** Start Text passage **

As I mentioned in a comment a few weeks ago, the Early System Work Agreement requires a refund. It reads, “If an applicant does not carry out the project for reasons within the control of the applicant, the applicant shall repay all government payments made under the work agreement plus reasonable interest and penalty charges the Secretary establishes in the agreement.”

FTA officials have reiterated this stance in various statements to the press.”Gov. Christie’s decision to renege on that contract and abandon the project is what now requires us to insist on the return of federal funds expended under the ESWA,” FTA Administrator Peter Rogoff said. This is codified at law as 49 U.S.C. § 5309(g)(3)(B)(iv).

Christie, meanwhile, continues to dispute this claim and alleges that the federal government is only selectively enforcing the refund provision. “We don’t think we have to pay any of that money back because, in fact, the Obama administration and previous administrations have selectively enforced when they asked for the money back,” the governor said last week. “And I’m not going to allow them to say, ‘Hey, New Jersey has a Republican governor, so we’ll get the money back from them, so states where we have Democratic governors, we don’t ask for the money back.”

** End Text passage **

§ Exercise directions:
From the passage on the Early System Work Agreement refund, write out word for word the part that opens with the words containing "FTA officials have" and closes with "U.S.C. § 5309(g)(3)(B)(iv).".

** Start Data provided **

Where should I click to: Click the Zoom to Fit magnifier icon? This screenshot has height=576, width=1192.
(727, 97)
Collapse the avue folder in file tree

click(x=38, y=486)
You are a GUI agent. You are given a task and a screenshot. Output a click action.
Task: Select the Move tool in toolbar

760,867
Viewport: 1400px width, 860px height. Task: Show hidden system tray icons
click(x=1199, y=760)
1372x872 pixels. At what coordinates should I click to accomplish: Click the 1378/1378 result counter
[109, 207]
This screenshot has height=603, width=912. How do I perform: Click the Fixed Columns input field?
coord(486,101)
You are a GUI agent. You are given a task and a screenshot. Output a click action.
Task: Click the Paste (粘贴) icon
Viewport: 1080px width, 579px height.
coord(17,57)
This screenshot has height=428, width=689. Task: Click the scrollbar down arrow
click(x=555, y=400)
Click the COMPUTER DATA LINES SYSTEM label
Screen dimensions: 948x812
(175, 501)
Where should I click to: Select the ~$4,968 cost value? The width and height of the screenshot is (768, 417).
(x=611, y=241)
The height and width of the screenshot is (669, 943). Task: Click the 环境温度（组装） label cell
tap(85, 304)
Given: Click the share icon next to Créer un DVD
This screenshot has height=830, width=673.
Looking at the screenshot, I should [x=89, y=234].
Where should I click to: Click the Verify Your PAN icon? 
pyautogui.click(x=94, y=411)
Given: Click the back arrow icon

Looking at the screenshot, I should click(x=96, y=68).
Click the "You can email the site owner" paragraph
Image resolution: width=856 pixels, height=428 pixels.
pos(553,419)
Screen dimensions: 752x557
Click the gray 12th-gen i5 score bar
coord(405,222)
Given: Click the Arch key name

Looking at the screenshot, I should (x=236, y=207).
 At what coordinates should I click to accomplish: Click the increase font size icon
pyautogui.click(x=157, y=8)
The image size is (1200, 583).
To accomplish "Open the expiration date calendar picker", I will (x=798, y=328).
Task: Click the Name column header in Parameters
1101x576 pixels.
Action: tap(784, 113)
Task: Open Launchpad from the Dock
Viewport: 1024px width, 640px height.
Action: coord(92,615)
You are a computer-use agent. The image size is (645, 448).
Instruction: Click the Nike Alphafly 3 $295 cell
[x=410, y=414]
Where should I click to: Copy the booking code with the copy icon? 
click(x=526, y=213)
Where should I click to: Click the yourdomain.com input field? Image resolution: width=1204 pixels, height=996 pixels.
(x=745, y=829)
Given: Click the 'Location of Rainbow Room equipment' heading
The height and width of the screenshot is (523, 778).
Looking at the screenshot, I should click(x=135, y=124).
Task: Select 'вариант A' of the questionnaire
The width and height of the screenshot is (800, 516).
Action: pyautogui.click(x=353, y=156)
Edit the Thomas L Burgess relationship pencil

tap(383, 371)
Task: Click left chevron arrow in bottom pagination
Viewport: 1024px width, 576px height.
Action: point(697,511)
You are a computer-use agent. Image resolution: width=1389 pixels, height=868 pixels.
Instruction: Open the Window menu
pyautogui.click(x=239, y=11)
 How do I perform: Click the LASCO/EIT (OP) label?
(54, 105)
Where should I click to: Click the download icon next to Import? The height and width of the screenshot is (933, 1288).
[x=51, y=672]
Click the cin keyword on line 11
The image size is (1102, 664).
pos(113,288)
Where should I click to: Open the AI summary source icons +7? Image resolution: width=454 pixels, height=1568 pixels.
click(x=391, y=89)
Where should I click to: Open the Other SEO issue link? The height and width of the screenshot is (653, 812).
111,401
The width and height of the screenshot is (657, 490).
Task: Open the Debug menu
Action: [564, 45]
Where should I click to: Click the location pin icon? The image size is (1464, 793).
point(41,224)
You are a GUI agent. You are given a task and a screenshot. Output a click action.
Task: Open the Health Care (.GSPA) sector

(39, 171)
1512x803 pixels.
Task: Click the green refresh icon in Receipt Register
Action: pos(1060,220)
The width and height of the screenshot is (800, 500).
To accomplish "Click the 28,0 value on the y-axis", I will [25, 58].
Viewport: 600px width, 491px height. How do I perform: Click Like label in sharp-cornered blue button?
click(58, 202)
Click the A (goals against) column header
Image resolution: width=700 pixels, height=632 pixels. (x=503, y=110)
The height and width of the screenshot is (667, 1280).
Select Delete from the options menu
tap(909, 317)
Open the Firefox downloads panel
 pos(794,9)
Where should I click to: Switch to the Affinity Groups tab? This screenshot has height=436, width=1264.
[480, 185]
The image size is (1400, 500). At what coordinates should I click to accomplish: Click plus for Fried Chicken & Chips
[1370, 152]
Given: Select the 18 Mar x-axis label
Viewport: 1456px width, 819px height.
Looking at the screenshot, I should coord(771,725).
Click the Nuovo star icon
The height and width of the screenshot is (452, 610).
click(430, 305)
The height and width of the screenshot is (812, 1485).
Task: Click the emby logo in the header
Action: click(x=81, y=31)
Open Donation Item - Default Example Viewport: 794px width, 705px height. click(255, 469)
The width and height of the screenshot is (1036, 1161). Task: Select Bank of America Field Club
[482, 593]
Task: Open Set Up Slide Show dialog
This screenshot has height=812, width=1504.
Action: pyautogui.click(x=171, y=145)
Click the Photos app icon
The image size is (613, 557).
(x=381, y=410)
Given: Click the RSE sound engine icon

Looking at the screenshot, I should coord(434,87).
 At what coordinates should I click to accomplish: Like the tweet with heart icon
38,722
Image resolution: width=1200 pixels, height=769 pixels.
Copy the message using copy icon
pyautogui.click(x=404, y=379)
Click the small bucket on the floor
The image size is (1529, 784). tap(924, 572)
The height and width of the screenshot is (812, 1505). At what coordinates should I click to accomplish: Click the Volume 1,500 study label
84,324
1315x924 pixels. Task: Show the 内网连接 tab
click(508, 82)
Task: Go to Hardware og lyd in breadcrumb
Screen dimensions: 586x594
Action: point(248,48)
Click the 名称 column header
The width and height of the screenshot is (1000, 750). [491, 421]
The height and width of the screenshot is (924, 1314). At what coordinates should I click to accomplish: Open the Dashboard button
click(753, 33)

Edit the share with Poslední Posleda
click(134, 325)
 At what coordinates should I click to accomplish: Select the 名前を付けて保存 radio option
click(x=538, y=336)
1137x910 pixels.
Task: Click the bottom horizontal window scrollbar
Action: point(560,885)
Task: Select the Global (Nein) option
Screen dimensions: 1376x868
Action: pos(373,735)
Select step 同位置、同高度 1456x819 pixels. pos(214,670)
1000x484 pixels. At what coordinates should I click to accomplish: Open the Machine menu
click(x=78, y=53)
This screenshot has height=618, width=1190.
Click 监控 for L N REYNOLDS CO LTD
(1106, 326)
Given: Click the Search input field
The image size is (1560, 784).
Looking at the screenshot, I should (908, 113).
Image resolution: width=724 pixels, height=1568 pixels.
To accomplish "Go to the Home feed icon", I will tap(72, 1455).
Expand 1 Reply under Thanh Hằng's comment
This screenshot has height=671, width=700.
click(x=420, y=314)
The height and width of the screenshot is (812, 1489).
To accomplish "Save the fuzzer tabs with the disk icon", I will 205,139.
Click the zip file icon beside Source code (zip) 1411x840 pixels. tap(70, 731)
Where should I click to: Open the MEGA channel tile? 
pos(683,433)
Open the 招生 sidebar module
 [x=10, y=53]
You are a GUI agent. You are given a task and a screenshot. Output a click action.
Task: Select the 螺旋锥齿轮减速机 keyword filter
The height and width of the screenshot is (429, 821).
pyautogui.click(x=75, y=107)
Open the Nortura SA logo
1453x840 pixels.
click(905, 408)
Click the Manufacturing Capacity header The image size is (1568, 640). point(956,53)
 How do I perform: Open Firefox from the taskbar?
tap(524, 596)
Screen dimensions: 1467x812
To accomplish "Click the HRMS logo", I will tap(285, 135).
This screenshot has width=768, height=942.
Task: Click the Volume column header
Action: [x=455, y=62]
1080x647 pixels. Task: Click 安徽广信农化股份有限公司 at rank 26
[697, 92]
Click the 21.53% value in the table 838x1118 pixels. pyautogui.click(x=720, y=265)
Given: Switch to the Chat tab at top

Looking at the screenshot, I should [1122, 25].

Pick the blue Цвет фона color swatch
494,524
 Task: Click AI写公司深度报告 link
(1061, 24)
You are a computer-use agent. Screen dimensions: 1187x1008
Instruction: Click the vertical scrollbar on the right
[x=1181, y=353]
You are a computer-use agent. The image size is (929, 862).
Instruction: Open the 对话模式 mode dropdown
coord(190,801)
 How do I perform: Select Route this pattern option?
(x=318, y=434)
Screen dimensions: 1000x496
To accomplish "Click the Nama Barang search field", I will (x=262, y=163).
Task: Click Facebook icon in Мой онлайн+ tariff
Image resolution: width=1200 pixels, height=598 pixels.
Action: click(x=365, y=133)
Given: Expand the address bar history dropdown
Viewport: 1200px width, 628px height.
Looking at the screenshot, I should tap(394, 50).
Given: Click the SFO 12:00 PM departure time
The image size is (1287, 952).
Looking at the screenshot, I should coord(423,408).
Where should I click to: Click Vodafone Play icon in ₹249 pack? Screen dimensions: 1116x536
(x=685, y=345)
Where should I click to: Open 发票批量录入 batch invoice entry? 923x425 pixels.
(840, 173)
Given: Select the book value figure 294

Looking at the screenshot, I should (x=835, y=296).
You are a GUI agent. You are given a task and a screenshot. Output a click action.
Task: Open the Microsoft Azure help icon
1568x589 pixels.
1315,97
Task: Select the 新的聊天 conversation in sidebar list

** End Data provided **

§ Reply:
FTA officials have reiterated this stance in various statements to the press.”Gov. Christie’s decision to renege on that contract and abandon the project is what now requires us to insist on the return of federal funds expended under the ESWA,” FTA Administrator Peter Rogoff said. This is codified at law as 49 U.S.C. § 5309(g)(3)(B)(iv).